I am a joint PhD candidate in Political Science and in Communication at the University of Pennsylvania, where I focus on topics in political communication, political psychology, and political behavior in Western European multiparty systems. My methodological interests are varied, although I have years of experience in survey methodology, specifically in non-probability sample data stemming from voting advice applications.
My dissertation examines how the internationalization of politics has exposed foreign publics to the domestic political dynamics of other countries - especially the publics of U.S. allies to the domestic politics of the United States - and how this exposure has led them to adopt U.S.-based partisan identities. I show that these audiences increasingly respond to political cues much like American voters do toward their own elites, or like domestic publics generally do toward their national leaders. I develop this argument at the intersection of interdependence theory and public diplomacy, accounting for the cross-border diffusion of political information and partisan identities. I demonstrate how this internationalization of politics grants certain (U.S.) leaders new levers to shape and mobilize foreign publics in ways that constitute an underrecognized but potentially impactful form of foreign interference.

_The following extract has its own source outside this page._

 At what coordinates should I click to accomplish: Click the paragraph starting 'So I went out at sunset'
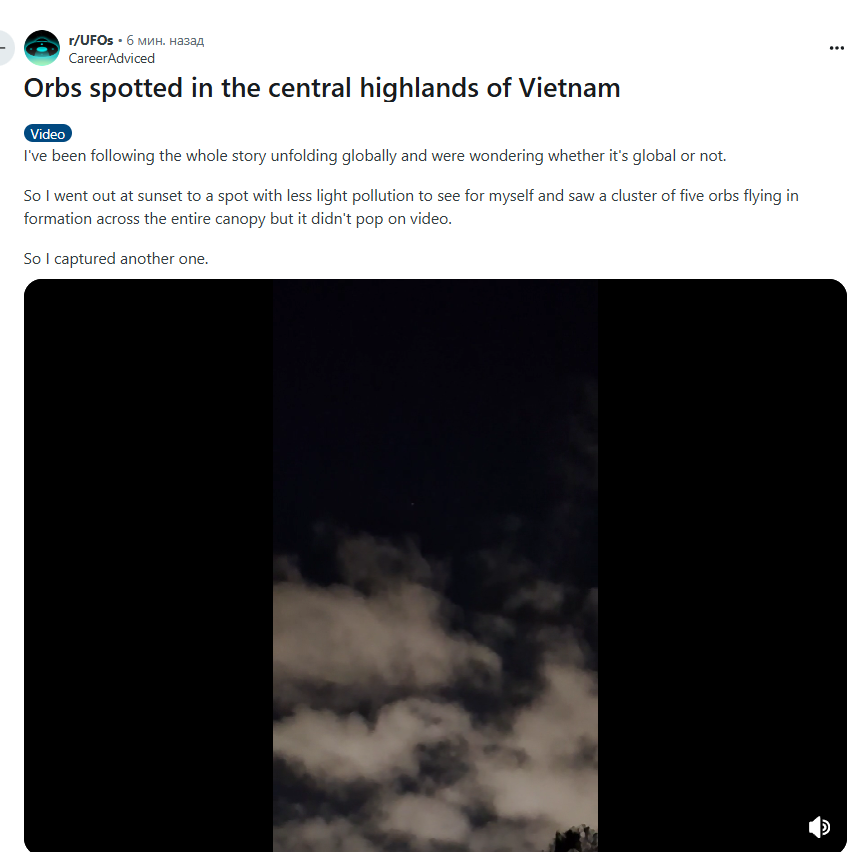click(411, 207)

My work has been published by or is in press in journals such as International Studies Quarterly, European Union Politics, Acta Politica, Foreign Policy Analysis, the Bulletin of the Atomic Scientists, and Nature Scientific Data. My work has been commissioned by NATO, by ministries, national media outlets, advocacy organizations, and think tanks such as the Clingendael Institute and the Friedrich Ebert Stiftung. My research has also featured in Dutch parliamentary commissions of inquiry.

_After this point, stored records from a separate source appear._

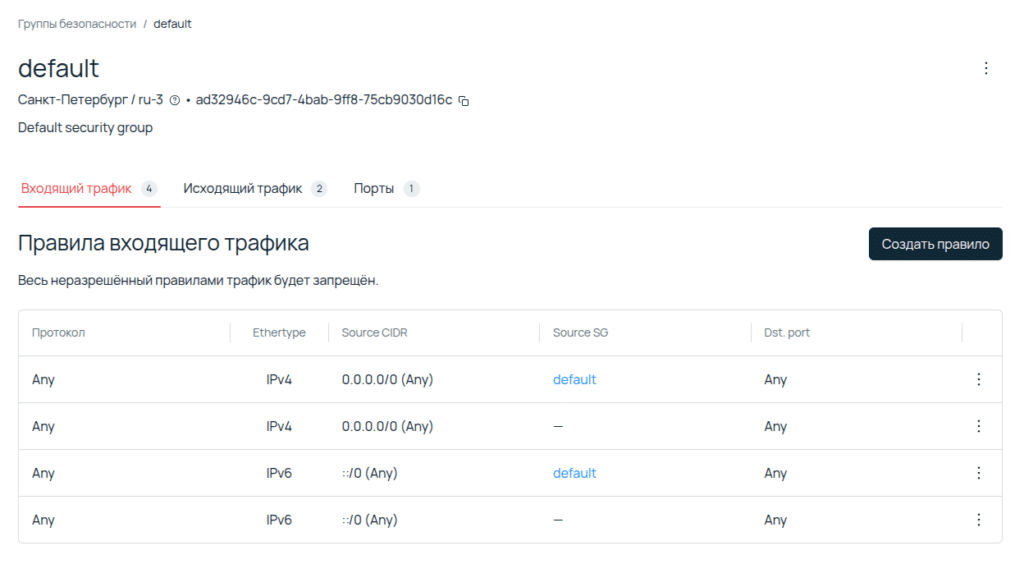Viewport: 1024px width, 564px height.
Task: Open the kebab menu beside the default title
Action: point(986,68)
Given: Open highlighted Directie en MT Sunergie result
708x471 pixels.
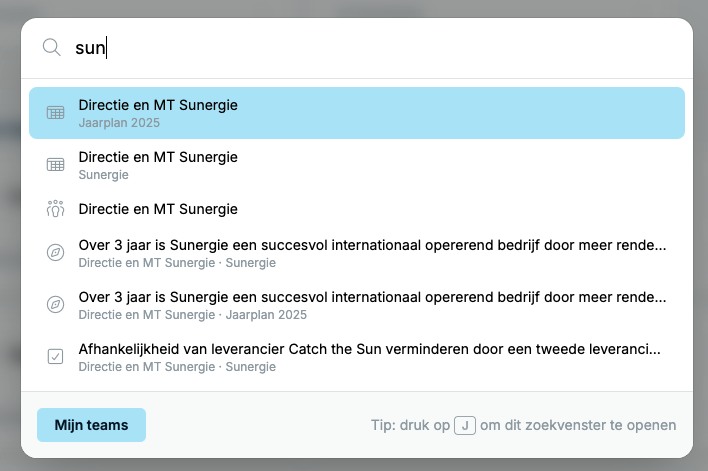Looking at the screenshot, I should tap(357, 113).
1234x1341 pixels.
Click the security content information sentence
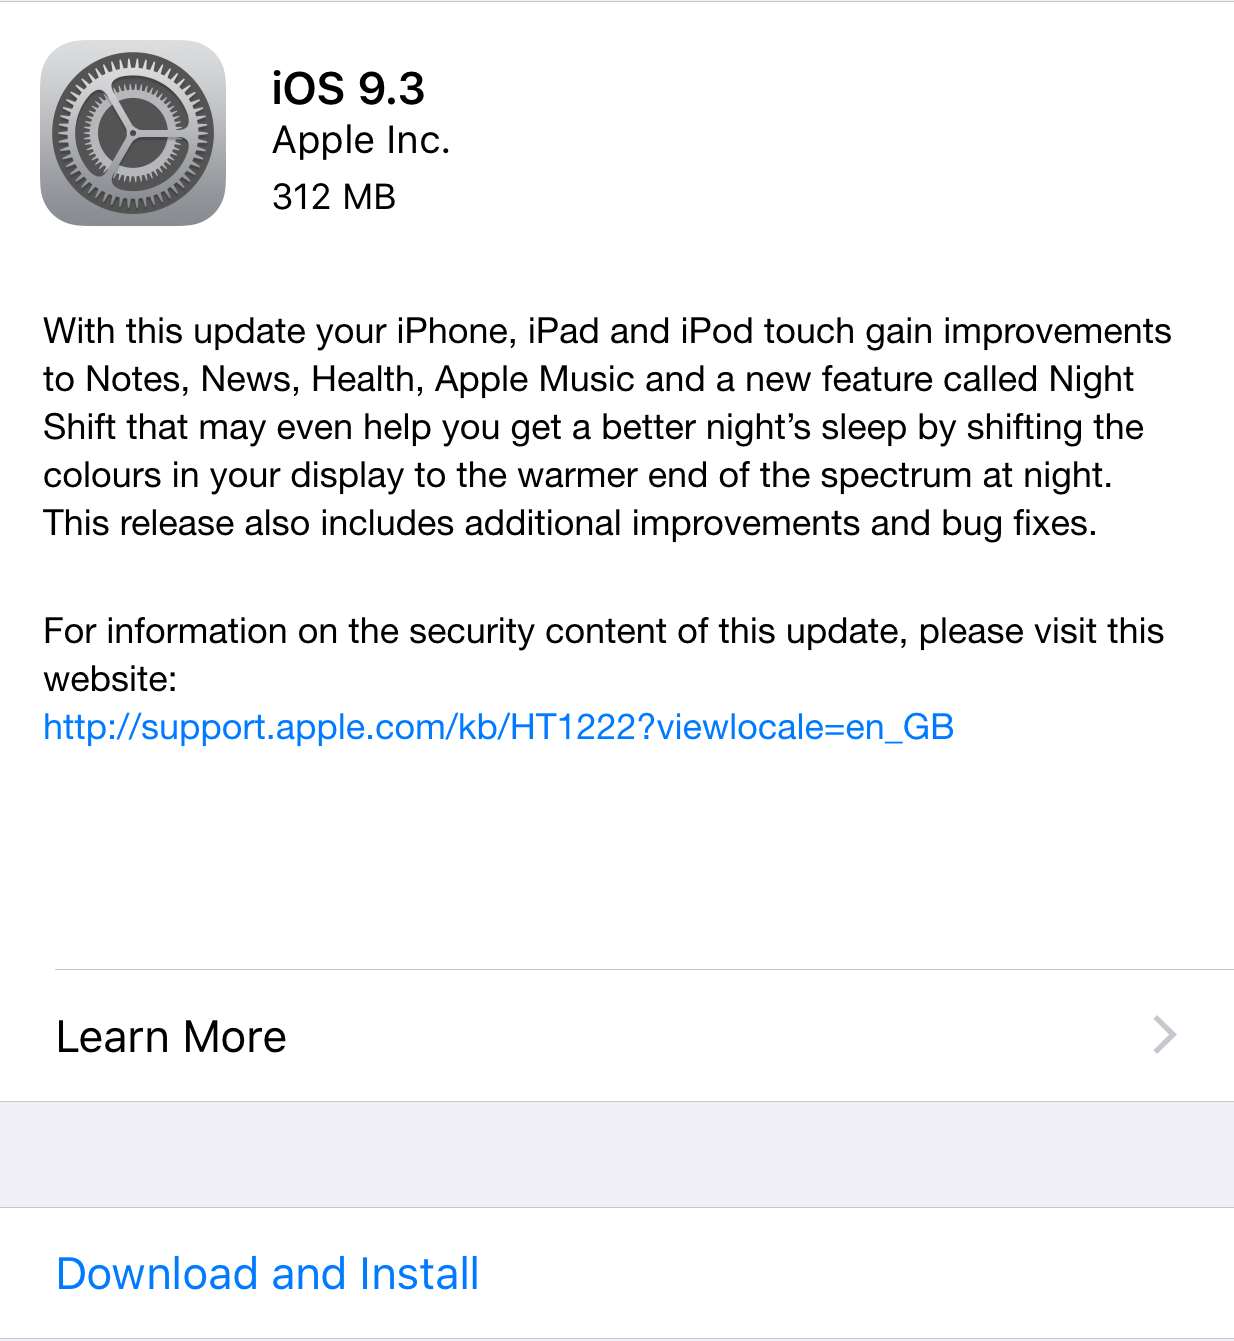[x=603, y=655]
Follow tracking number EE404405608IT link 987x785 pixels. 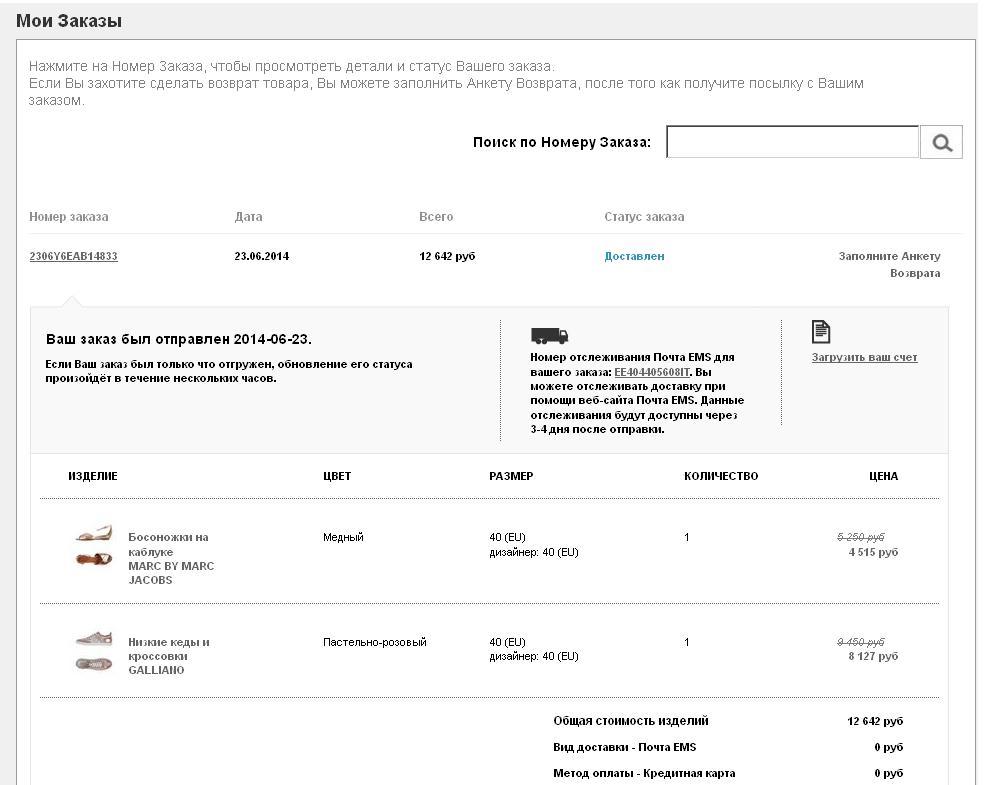(x=652, y=372)
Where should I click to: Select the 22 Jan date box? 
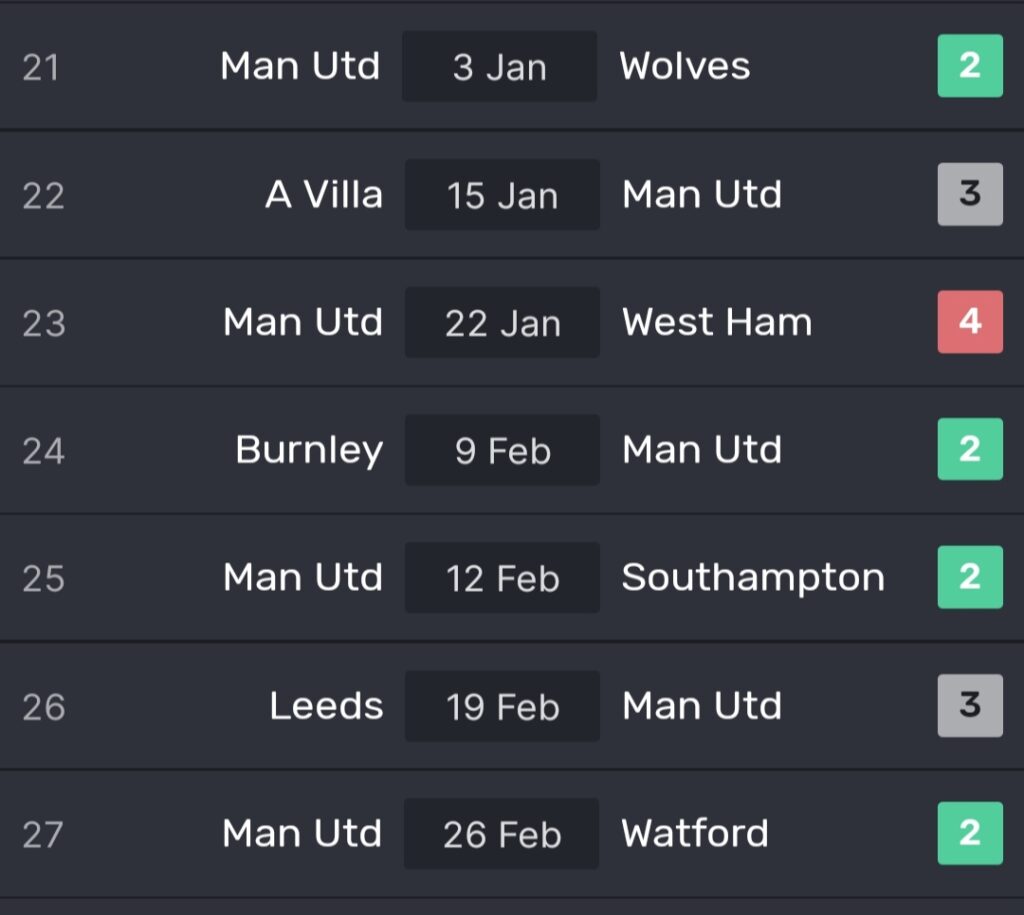coord(502,323)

You can find my Penn profile on the Annenberg School for Communication Profile and the Political Science Department websites. I am being advised by Sarah Bush in Political Science and Yphtach Lelkes in Communication. My committee is further comprised of Diana Mutz and Dan Hopkins. I am affiliated with the Institute for the Study of Citizens and Politics (ISCAP) and the Center for Information Networks and Democracy (CIND). In 2021-2022, I was the Miller & Lavigne Graduate Fellow and a University Graduate Fellow in Political Science at the Pennsylvania State University, where I focused on quantitative methods in political science research.
In addition, I am a research fellow at the Kieskompas – Election Compass Institute where, between 2016 and 2021, I primarily developed Voting Advice Applications (VAAs) and conducted large-n opinion research. Currently, I lend my knowledge and expertise to my colleagues at the research institute, assist with VAA and survey design and analysis, and implement the skills and knowledge acquired through my doctoral program to further the scientific mission of the institute.
At Kieskompas, I have developed over 30 VAAs, the most notable of which are the ones for the Dutch parliamentary elections in 2017 (over a million responses) and 2021 (2.5 million responses), the Iranian local and presidential elections, the Dutch municipal elections in 2018 (for example Amsterdam), the European elections in the Netherlands, a European political persona tool, the US Democratic primaries in 2020, as well as a ‘Trump Meter‘ that has been disseminated in 8 countries, and has collected over 700,000 responses. Overall, more than 8 million voters have made use of VAAs I developed.